╔══
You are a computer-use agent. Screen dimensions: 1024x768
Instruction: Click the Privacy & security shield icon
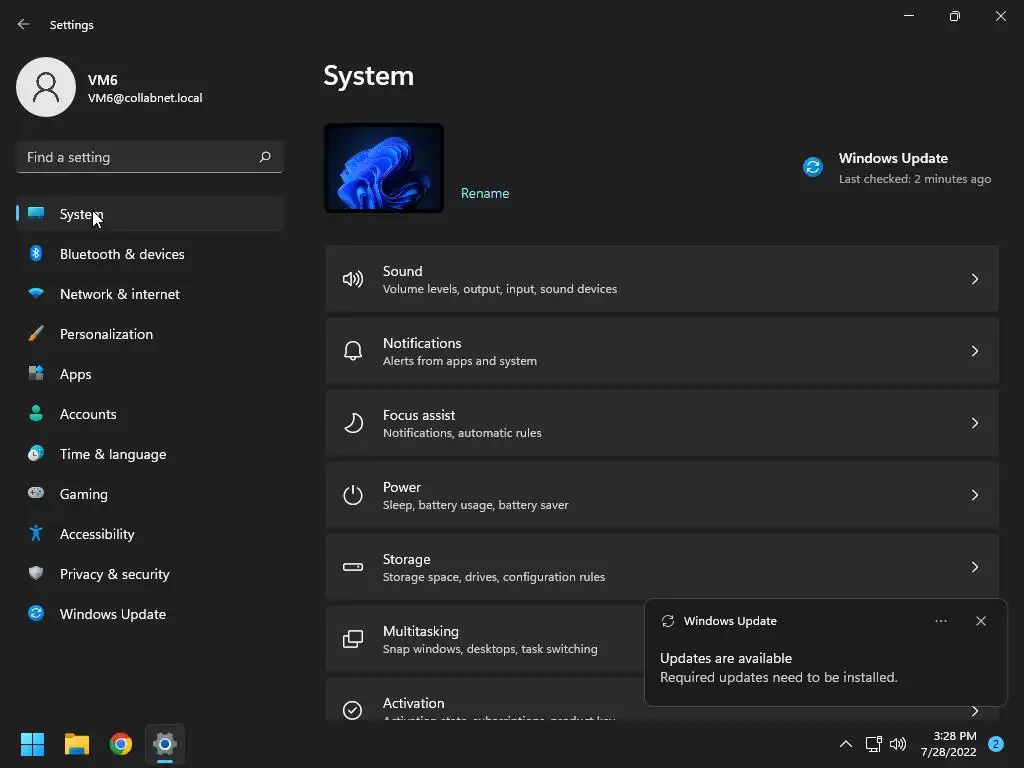pyautogui.click(x=36, y=574)
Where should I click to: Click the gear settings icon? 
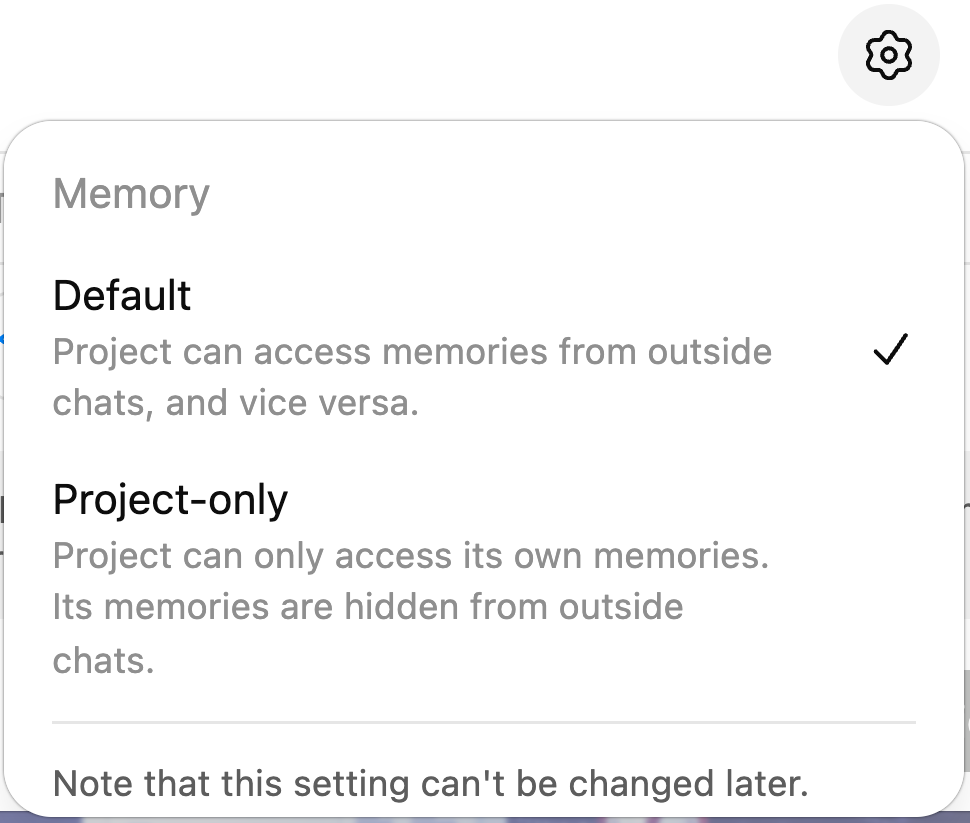(x=888, y=55)
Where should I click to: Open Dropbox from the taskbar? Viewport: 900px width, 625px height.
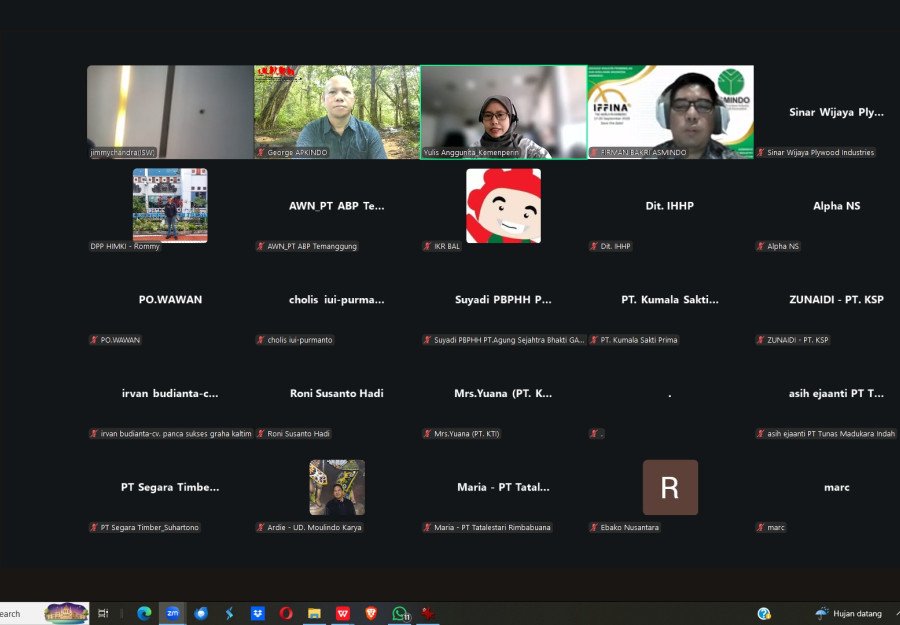[257, 613]
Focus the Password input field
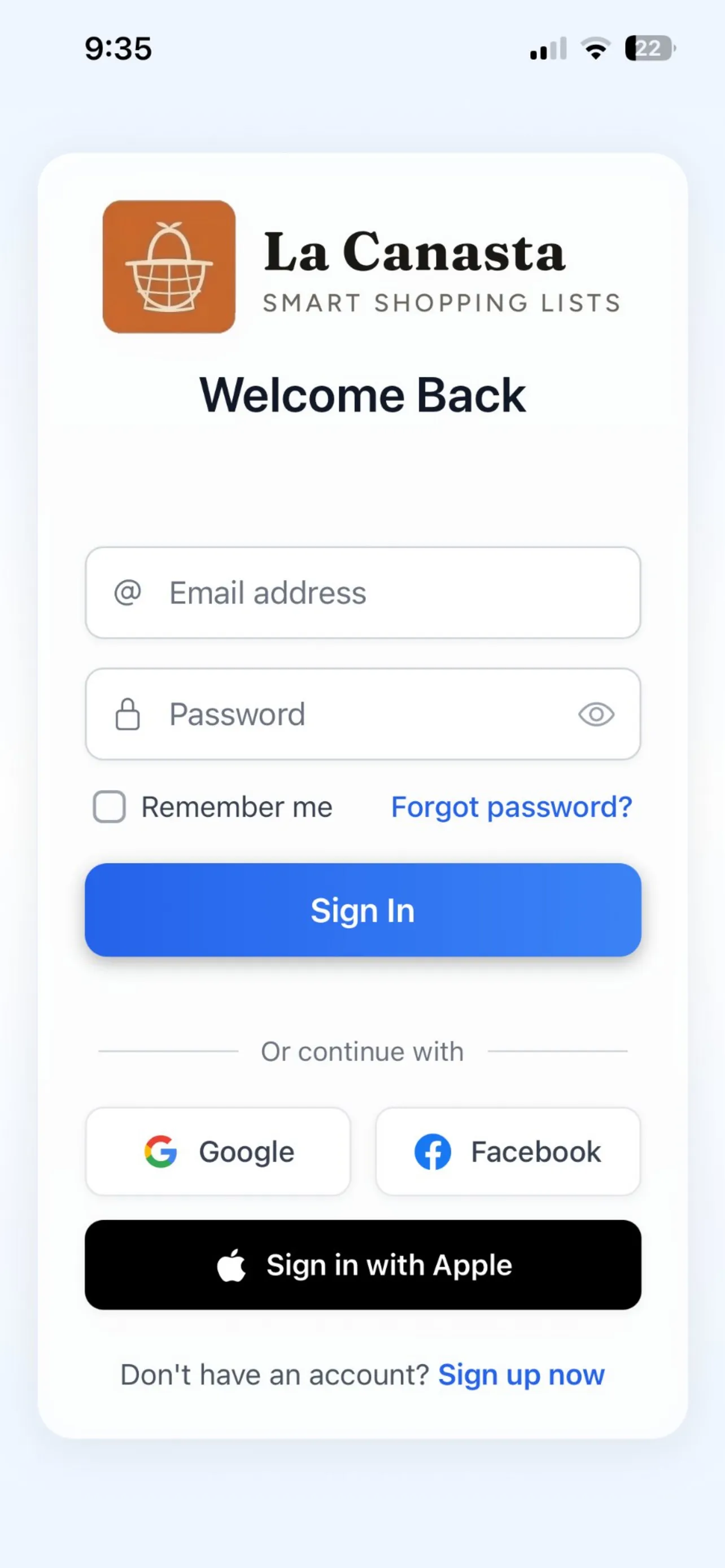Image resolution: width=725 pixels, height=1568 pixels. [365, 714]
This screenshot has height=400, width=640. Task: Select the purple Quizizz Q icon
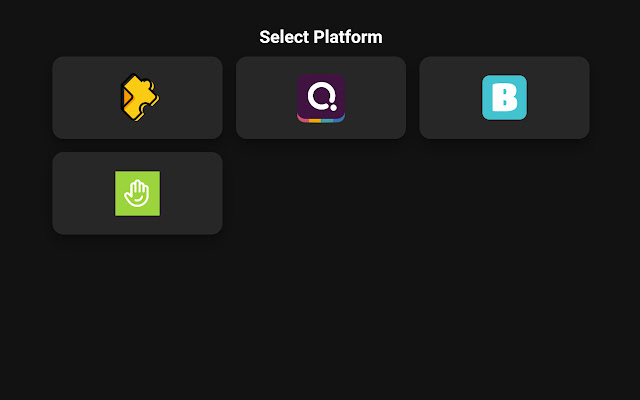click(321, 97)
╚══
**Exercise aim:** Without copying any picture, repeat the full listing above word for word.

**Response:**
You are a computer-use agent. Screen dimensions: 1024x768
Instruction: Click the Privacy & security shield icon
pyautogui.click(x=36, y=574)
Where should I click to: Click the gear settings icon? 
(x=888, y=55)
Where should I click to: Open Dropbox from the taskbar? Viewport: 900px width, 625px height.
[257, 613]
Focus the Password input field
Image resolution: width=725 pixels, height=1568 pixels. [365, 714]
This screenshot has height=400, width=640. Task: Select the purple Quizizz Q icon
click(321, 97)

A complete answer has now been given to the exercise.